Updated: May 19, 2022
If you're contemplating a change of scenery by way of a new home and the phrase "sticker shock" comes to mind, which wouldn't be too surprising since 2021 saw the U.S. median home price jump 16.2% with an all-time high of $374,900, you may be looking in an overpriced market.
Depending on your motivation to meander — job change, family responsibilities, retirement, etc. you may or may not have much choice regarding geography. In that case, your sticker shock may just have to gradually wear off to a state of acceptance.
If you have some wiggle room, however, it's a wise idea to do your homework and find out are the houses in the market where you're looking listed at higher prices than what they're really worth? And how does anyone even really know what a house is worth?

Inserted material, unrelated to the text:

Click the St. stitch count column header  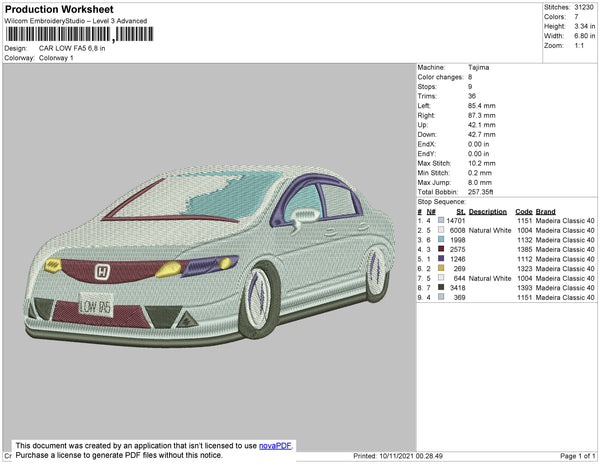(x=460, y=212)
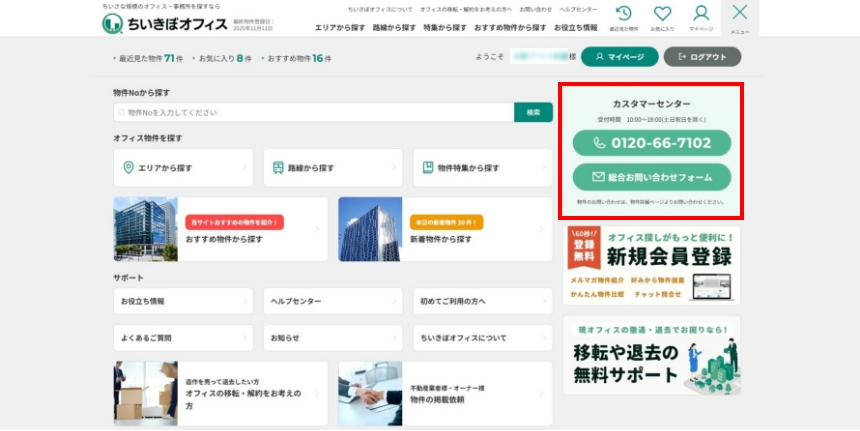Click the ヘルプセンター link in top header
The height and width of the screenshot is (431, 860).
click(578, 9)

Here's why you need to find out if the housing market is overvalued where you're looking.
An overvalued residential real estate market could be a sign of a housing bubble, and bubbles aren't stable. If you pay too much for a house in an unstable market, it could be worth a lot less a year or two down the road. That’s fine if this is going to be your forever home, but if you go to sell after the bubble pops, you could be looking at selling for less than your purchase price.

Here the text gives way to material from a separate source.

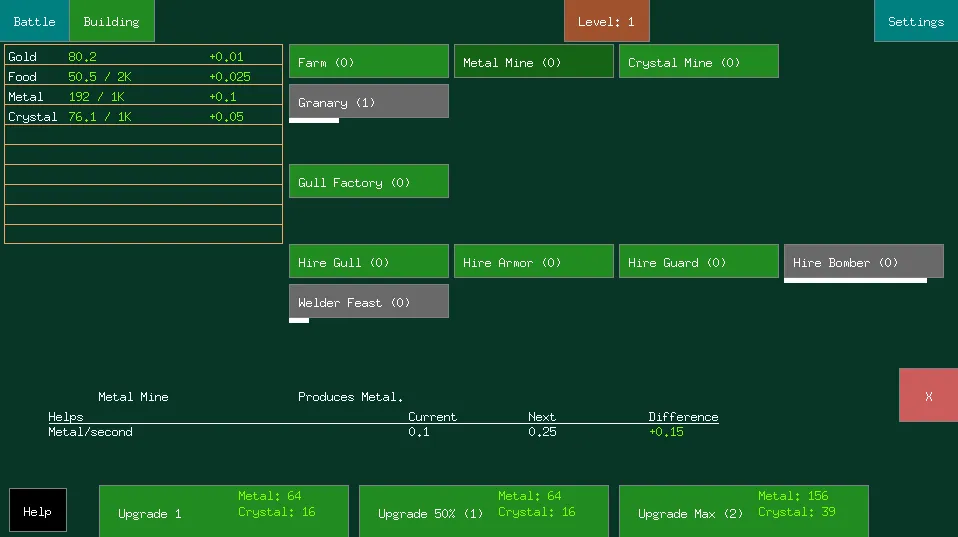Select the Farm building

coord(368,62)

Overpriced homes don't always equate to a housing bubble, though. High listing prices can also be a simple result of supply and demand. If there aren't just a plethora of houses to choose from in an area, the prices are simply going to be higher. Although buying a big sticker house in that situation doesn't carry the same financial risk as buying in a bubble, a potential issue could be developers responding to the demand. As more houses go up, demand goes down, and listing prices go right along with them. You could still end up upside down on it later.

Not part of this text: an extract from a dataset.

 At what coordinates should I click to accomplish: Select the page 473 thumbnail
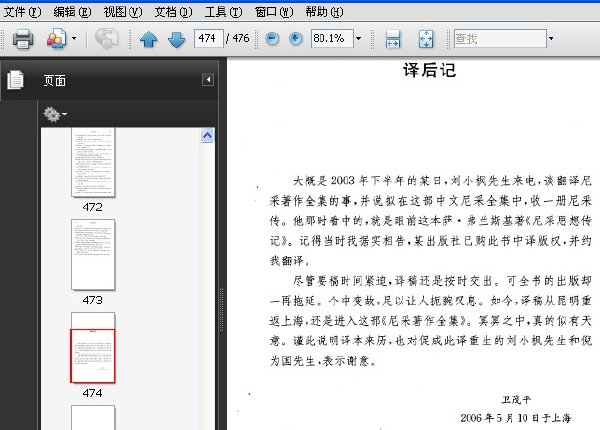tap(93, 254)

How to determine whether your housing market is overpriced
First, to know if a housing market is overvalued, the actual value of homes in the area has to be estimated. How do you know how much a house is worth? Experts at NerdWallet say, "the short answer's easy: A house is worth whatever someone will pay for it." But there are other ways to look at it.
Here are a few of the steps finance gurus suggest to tackle the question of "what's this house's actual value" more in-depth:
1. Use an online valuation tool like the 22% of U.S. homeowners already doing it. They're technically called Automated Valuation Models, or AVM's, and lenders or real estate sites you work with will likely offer an AVM. Be advised, though, that through big real estate sites, AVM's can be used as marketing tools. Lenders and real estate professionals are a safer bet.
2. Check the comps in your area. DoughRoller says "comps are typically determined by comparing the property in question to other properties within a 1-mile radius, which have sold within the last year and have similar attributes." Think square footage, lot size, updates, number of rooms, etc. While you can run your own comps by researching the listings, the most accurate reports are done by real estate agents and appraisers with access to the complete MLS and know your preferences as a buyer.
3. Use the Federal Housing Financing Agency's House Price Index (HPI). The HPI has records of millions of real estate transactions from the last several decades, and uses those to analyze market value trends, ultimately to give you an estimate about your home’s value.
You know what homes are worth now; so are the listing prices reflecting those same numbers? Here's a simple strategy GOBankingRates uses to sleuth out overpriced markets:
Look at the asking price for homes versus the median home value, which Zillow, for example, bases on sale prices (the actual value determiner, in this case) at closing time. And figure the difference. If the median asking price for homes is significantly higher than the median sale price-- CoreLogic defines it as “10% above long-term, sustainable levels”— then the market is overvalued.
Know that there are many U.S. cities with overpriced housing markets right now. So, chances of you finding one of them in your home search are pretty strong. National Mortgage News counts 26 of the top 50 markets as overvalued, while only 7 are undervalued.
A few of the most overpriced cities, according to Yahoo Finance:
-The Woodlands, TX
In state-to-state comparisons, the most overvalued markets were found in Idaho Nevada, North Dakota, Arizona, Texas, and Utah.
1. If you're buying a house and it seems overly expensive, it may be in an overpriced/overvalued housing market.
2. Many U.S. housing markets are overpriced.
3. Be cautious about buying a house in an overvalued housing market. If you try to sell further down the road, the prices may be lower and you may not get a good return on your investment.
4. Do your homework. If you know it's an overpriced market and you have a little time to wait, watch the market for a while. What goes up must eventually come down.
5. You can't always control costs the way you want to, but preparation can help you make decisions.
If you're a seller in an overpriced market, go for the gold if you can, but don't be afraid to drop the listing price to move the sale. You'll still come out on top. And if you're a buyer, arm yourself with as much information as you can so you're not surprised and to give yourself a little leverage. Your dream home can be whatever you want it to be.